PASSAGE PROVIDED
************

Glacial meltwaters buffer carbon emissions
October 25, 2019 11:16 AM   Subscribe

Glacial rivers absorb carbon faster than rainforests, scientists find (The Guardian). "In fact, during the 2016 ablation season (a relatively low melt year), the glacial rivers in the Lake Hazen watershed consumed, on a per square meter basis, about half as much carbon daily [...] as the Amazon rainforest [...]. During the 2015 ablation season, when glacial melt was ∼3 times that in 2016, CO2 consumption rates in the glacial rivers were, on average, twice that of the Amazon rainforest, with maximum daily rates of up to 40 times higher on a per square meter basis [...]." Original paper (PNAS, academic paywall).

The cold, turbid, mineral-rich water released by glacial melting provides a potent buffer against rising atmospheric CO2 levels, becoming more effective with greater rates of melting. This is a bit of good news in the ongoing climate crisis, giving us a little more of a buffer than we thought we had. However, as the glaciers melt, this buffer will be lost, giving yet another reason to stop global heating before we lose the polar glaciers entirely.
posted by biogeo (14 comments total) 12 users marked this as a favorite
But their limited size means on a gross scale, they pull in far less than the sprawling Amazon.
Could anybody with access to the paper find out how much the "far less" is? Does this matter in big terms, or is it just a footnote to the main processes?
posted by clawsoon at 12:05 PM on October 25, 2019 [1 favorite]

They don't do an exact calculation for this as a net phenomenon. Their study covers a single watershed, the Lake Hazen watershed. They estimate that this watershed acts as a net sink for about 1020 Mg of carbon annually. Their per-area comparison with the Amazon basin is based on calculations from another paper, which reports a value of 0.38 Pg-C annually (which is 30% lower now than it was in the 90's due to deforestation). This means that the Lake Hazen watershed provides roughly 0.27% of the total carbon removal from the atmosphere that the Amazon basin does. There are fairly large error bars on that number since the amount of carbon captured by glacial meltwater seems to vary by at least a factor of 4 from one year to the next depending on the amount of glacial melting, and the amount of carbon captured by the Amazon is declining every year. But I think it's safe to say we're looking at this one arctic watershed providing less than 1% but more than 0.1% of the carbon capture that the Amazon does.

How representative this single watershed is isn't completely clear, and I don't have a sense of how many other glacial watershed systems there are in the arctic that would provide similar levels of capture.

************

Element and text position data
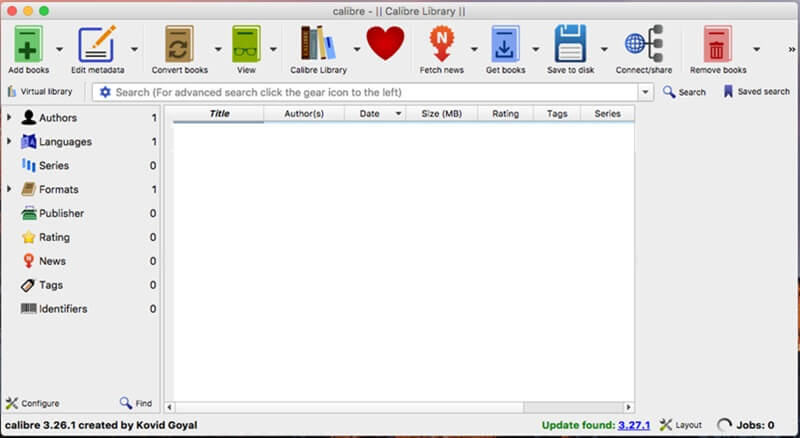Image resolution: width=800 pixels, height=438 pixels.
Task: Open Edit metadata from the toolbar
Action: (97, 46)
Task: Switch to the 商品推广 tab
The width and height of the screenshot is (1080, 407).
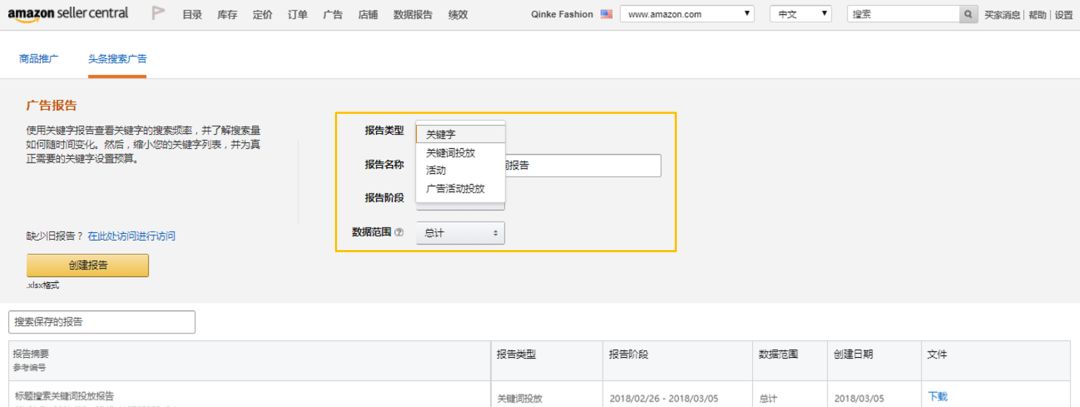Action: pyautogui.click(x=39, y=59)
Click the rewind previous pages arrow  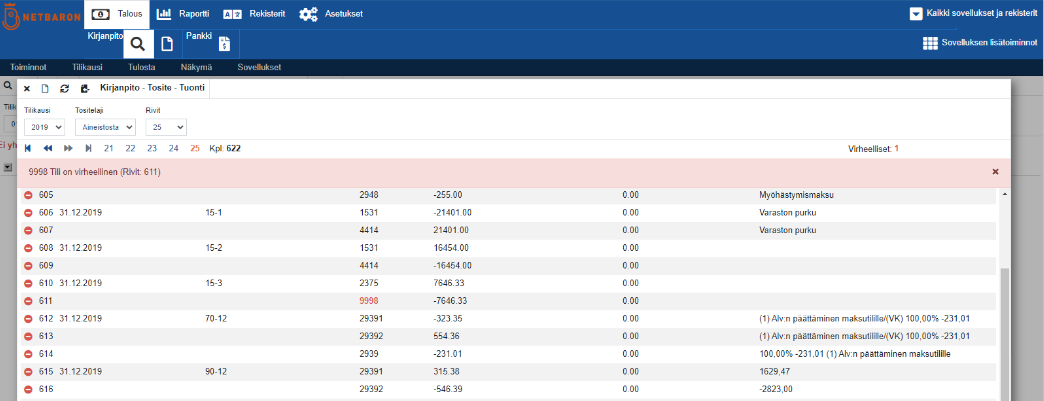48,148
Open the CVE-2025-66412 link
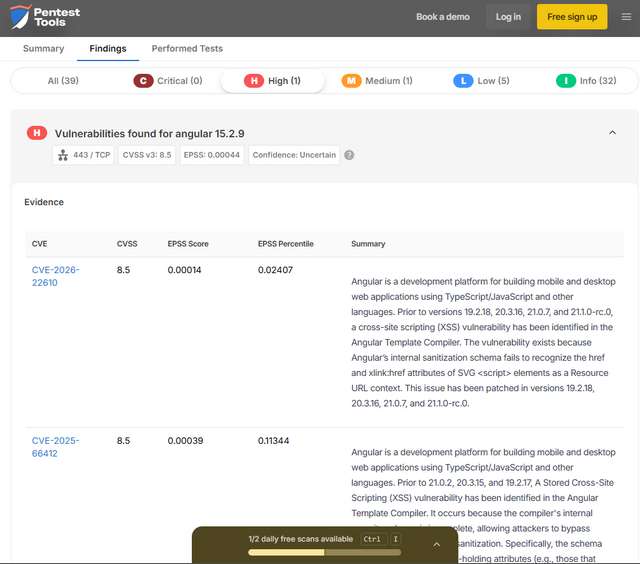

************

INSTRUCTIONS
• a. Rewrite the paragraph of the glacial meltwater discussion that begins "The cold, turbid, mineral-rich water" as a short bulleted list that keeps its main facts.
• b. Resume the glacial meltwater discussion after its final sentence.

RESPONSES
• a.
- Cold, turbid, mineral-rich glacial meltwater strongly buffers against rising atmospheric CO2, and the buffer grows stronger as melting speeds up.
- This is some good news in the climate crisis, since the buffer is a little larger than expected.
- As the glaciers melt, the buffer will be lost, which is another reason to stop global heating before the polar glaciers disappear entirely.

• b.
It is also worth noting that much of the carbon capture by the glacial systems occurs by chemical weathering of minerals, meaning that that carbon is being at least temporarily removed from the biosphere and has a higher probability of leaving the carbon cycle altogether, as opposed to biotic carbon which will eventually be re-released into the atmosphere via respiration or combustion. (Unless carried to the bottom of the ocean or something in the form of a dead whale.)
posted by biogeo at 12:32 PM on October 25, 2019 [5 favorites]

My hope for the future is that we'll use this buffer wisely, and people in 2140 will sit there reading a book to the kids that's like The Giving Tree but about a glacier.

(and at the end it's starting to refreeze into its original majesty or seeing new little glaciers form nearby, idk i'm not a children's author.)
posted by Tess of the d'Urkelvilles at 12:36 PM on October 25, 2019 [2 favorites]

As glacial ice melts and methane hydrate ice reserves are opened up and begin releasing methane (with ~30x heating capacity as CO2), I'm curious if this is accounted for in offset measurements. I'll have to wait until I get behind my lab's paywall to read it properly.
posted by They sucked his brains out! at 12:54 PM on October 25, 2019 [2 favorites]

But CO2 dissolves in water makes carbonic acid so this just acidifies the water? Not great? Wiki says yes but it’s not a big deal? Ok.
posted by seanmpuckett at 2:05 PM on October 25, 2019

The edge glacial meltwater has is that the CO2 can bind with the finely ground basic minerals after having become carbonic acid through an accelerated version of weathering. It's a fortunate bit of negative feedback in the system but it won't be enough and, of course, it won't last forever.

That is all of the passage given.